Il faudrait aussi que, pour le travail collaboratif et le contrôle de la progression des élèves, toutes les tablettes puissent communiquer entre elles ou avec un serveur sur internet ou intranet. Nous n’en sommes plus très loin : les débits en Wifi par exemple, augmentent fortement ces derniers temps. Et les outils pouvant être utilisés pour du travail collaboratif sont de plus en plus conviviaux (réseaux sociaux, blogs...).
Il faudrait enfin que tous les élèves puissent voir tout type de support (y compris, donc, des vidéos) éventuellement tous différents. A ce sujet, le langage de base des navigateurs Internet évolue fortement (html5, javascript), et répond de mieux en mieux aux besoins. De même, les réseaux de fibre optique, même s’ils ne couvrent encore qu’une petite partie du territoire, pourront répondre à la demande.
On voit donc que, en terme de progrès pédagogique (c’est à dire la capacité pour l’enseignant à mieux faire progresser chaque élève, en tenant compte en permanence de l’état dans lequel est l’individu), les techniques informatiques peuvent vraiment changer la donne, et permettre ce qui était jusque là de l’ordre de la science fiction ou de l’utopie.
Mais on voit aussi que si ces techniques sont utilisées sans avoir réfléchi sur leur finalité, elles sont pédagogiquement inefficaces.
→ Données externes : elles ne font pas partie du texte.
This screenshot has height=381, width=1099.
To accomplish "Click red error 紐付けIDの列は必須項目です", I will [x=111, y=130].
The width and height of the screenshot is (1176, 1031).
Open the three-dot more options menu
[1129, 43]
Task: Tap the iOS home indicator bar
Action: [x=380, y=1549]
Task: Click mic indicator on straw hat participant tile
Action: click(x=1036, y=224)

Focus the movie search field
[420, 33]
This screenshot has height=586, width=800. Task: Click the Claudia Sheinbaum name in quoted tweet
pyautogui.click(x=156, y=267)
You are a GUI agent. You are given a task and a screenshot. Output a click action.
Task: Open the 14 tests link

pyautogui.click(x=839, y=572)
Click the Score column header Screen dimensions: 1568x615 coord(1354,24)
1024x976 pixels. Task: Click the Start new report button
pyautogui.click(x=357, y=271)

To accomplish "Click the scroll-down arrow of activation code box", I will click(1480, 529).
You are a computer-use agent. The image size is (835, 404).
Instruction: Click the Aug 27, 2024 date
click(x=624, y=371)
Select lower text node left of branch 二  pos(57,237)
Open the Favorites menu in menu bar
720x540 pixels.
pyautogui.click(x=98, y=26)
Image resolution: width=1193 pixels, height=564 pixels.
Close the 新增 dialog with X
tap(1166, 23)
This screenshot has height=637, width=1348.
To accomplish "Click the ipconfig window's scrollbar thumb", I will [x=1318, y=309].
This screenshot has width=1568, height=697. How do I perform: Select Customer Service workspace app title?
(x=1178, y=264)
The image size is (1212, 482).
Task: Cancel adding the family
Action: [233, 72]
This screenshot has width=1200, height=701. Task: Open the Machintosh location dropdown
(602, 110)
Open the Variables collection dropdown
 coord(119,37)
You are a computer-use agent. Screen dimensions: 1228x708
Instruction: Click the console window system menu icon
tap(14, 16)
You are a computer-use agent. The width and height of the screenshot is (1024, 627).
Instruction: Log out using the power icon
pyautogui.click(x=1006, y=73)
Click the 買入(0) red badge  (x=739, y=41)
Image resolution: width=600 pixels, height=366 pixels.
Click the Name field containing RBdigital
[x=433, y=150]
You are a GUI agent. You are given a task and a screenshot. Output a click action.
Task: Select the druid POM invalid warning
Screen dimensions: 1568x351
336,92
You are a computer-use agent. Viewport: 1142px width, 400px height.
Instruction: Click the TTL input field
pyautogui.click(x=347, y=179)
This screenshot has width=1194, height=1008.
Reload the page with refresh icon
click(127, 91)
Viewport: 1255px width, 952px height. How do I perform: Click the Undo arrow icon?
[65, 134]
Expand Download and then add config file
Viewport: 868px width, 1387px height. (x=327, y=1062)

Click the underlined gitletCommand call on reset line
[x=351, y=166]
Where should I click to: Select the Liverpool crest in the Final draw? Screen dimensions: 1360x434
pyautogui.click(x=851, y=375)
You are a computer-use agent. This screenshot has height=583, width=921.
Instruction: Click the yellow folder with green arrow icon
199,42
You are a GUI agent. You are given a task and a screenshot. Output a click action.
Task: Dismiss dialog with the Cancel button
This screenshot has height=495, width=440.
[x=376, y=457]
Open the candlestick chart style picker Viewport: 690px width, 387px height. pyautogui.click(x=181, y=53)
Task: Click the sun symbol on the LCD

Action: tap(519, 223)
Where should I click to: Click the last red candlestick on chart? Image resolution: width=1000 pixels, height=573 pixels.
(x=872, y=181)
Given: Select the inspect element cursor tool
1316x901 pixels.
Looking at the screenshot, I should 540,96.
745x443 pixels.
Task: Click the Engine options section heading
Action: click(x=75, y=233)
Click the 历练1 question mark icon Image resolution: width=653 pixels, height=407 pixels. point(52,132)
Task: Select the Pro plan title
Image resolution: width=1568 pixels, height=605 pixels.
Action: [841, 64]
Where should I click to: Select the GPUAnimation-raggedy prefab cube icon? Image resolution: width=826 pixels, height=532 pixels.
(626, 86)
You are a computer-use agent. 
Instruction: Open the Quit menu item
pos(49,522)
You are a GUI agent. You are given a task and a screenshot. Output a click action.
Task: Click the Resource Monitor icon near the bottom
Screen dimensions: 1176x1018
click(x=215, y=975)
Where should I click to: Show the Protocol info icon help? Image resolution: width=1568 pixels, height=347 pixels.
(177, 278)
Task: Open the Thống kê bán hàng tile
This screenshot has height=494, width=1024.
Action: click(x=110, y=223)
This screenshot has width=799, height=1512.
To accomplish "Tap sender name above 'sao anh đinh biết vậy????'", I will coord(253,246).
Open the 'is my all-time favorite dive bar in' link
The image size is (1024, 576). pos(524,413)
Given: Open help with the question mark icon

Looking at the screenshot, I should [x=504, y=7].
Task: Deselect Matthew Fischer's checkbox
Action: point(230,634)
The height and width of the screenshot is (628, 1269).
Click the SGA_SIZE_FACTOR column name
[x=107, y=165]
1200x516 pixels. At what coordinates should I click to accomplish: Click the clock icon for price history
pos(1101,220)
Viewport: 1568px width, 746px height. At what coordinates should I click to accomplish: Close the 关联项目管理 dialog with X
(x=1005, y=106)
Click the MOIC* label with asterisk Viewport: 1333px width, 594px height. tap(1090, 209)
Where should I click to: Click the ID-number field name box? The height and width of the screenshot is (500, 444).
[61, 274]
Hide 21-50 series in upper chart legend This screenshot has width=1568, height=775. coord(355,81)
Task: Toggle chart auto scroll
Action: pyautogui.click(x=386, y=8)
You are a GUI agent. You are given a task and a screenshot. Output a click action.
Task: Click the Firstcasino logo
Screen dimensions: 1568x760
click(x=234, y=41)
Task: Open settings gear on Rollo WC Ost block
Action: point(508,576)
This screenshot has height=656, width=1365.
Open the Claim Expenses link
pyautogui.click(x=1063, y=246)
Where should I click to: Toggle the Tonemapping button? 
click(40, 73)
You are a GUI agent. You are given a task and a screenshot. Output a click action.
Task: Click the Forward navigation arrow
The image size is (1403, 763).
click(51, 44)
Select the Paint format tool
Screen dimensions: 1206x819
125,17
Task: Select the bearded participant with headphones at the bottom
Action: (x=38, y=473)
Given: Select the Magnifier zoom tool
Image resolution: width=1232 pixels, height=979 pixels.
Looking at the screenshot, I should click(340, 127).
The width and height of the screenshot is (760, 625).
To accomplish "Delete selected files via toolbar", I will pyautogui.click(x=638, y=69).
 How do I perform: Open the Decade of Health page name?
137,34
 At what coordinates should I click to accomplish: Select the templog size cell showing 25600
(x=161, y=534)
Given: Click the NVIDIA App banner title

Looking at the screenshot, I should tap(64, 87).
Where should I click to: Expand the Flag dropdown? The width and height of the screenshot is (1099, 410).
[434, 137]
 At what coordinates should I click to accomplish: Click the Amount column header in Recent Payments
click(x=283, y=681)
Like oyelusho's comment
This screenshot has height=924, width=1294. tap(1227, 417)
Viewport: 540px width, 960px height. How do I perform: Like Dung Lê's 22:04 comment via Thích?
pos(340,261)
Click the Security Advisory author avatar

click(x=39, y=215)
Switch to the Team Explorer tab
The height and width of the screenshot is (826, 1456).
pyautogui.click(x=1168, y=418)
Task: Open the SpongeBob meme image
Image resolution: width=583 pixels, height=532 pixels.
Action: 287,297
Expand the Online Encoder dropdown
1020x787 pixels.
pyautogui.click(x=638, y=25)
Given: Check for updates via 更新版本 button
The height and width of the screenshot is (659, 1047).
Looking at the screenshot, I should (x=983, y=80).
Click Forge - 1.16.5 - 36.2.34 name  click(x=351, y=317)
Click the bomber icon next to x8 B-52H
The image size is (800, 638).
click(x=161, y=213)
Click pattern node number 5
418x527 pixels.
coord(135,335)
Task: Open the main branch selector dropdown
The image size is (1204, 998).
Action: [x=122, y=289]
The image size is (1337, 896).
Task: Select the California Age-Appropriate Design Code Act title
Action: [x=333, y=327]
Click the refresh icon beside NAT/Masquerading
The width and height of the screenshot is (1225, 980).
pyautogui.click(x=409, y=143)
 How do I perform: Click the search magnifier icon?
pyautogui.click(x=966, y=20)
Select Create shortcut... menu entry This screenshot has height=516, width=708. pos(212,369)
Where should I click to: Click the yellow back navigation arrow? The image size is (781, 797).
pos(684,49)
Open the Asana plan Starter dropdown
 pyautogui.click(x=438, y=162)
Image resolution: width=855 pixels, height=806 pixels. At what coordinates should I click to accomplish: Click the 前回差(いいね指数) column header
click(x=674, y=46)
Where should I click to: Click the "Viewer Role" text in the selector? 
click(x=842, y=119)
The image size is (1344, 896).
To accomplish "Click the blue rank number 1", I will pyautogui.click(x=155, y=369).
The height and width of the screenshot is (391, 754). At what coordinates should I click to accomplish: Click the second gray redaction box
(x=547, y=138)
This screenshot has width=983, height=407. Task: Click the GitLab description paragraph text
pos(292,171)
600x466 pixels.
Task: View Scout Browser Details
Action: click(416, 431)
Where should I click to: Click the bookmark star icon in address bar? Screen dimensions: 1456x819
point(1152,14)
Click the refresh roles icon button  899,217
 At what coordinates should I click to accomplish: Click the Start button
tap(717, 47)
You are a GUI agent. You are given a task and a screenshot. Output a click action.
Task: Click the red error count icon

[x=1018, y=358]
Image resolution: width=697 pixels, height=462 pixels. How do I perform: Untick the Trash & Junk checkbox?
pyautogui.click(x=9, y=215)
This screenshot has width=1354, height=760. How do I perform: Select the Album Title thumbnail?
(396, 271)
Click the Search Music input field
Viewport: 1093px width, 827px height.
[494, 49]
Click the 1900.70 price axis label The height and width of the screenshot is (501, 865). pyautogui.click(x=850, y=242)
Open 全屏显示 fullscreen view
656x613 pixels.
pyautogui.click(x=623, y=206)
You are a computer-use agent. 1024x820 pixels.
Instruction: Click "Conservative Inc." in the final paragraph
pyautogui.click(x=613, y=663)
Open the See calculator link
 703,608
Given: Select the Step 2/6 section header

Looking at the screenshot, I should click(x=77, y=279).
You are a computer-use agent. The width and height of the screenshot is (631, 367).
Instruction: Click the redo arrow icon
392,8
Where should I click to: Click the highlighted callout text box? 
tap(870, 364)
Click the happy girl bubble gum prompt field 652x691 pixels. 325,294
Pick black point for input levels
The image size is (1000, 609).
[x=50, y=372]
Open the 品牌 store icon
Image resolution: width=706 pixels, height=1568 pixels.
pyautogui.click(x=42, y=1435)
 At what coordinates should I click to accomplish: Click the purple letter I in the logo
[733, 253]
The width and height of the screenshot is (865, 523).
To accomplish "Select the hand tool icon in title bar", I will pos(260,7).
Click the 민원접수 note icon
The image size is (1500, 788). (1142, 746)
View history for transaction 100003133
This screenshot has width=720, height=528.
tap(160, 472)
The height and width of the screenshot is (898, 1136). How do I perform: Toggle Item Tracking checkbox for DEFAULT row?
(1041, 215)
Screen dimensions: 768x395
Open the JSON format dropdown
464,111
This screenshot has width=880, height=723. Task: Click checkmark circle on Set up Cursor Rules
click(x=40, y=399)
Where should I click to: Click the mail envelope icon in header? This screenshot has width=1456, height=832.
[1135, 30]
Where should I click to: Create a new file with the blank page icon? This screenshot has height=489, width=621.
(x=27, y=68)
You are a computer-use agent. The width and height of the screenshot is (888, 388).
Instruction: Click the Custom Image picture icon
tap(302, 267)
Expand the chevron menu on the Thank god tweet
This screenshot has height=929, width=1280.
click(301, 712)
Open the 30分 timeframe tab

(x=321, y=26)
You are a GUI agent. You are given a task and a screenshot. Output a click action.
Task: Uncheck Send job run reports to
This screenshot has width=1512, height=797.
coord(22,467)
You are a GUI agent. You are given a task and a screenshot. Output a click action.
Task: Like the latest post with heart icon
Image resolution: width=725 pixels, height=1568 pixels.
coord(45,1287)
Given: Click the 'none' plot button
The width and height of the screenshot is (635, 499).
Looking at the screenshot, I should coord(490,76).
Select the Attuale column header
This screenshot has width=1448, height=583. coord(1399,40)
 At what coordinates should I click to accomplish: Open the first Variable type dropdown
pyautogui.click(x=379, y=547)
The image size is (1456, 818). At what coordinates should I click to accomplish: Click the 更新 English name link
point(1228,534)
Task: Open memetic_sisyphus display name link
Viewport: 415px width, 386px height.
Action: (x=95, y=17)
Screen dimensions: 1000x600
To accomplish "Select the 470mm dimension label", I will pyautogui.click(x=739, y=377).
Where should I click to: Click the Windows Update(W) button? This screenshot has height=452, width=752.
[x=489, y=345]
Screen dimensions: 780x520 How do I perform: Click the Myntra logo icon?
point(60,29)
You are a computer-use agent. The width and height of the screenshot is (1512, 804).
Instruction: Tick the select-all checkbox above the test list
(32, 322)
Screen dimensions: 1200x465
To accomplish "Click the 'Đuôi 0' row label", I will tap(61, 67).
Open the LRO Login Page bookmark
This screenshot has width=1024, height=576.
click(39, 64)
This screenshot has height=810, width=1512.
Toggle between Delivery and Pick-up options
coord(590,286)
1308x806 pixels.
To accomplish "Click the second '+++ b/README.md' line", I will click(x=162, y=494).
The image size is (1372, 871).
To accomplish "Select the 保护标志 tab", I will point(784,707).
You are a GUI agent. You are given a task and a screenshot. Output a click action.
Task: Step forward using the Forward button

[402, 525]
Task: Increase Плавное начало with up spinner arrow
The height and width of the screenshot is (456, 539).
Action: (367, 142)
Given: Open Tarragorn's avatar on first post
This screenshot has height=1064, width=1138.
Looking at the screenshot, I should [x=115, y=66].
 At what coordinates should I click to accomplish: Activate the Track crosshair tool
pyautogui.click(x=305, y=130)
Il est quasi certain que les études relativement récentes sur le cerveau en phase d’apprentissage, par imagerie à résonance magnétique [2] changerons encore nos façons d’enseigner, et qu’alors, la grande étendue des possibilités qu’offrent les ordinateurs nous permettra de mieux nous adapter aux stratégies qu’utilisent nos élèves pour comprendre, souvent encore surprenantes à nos yeux.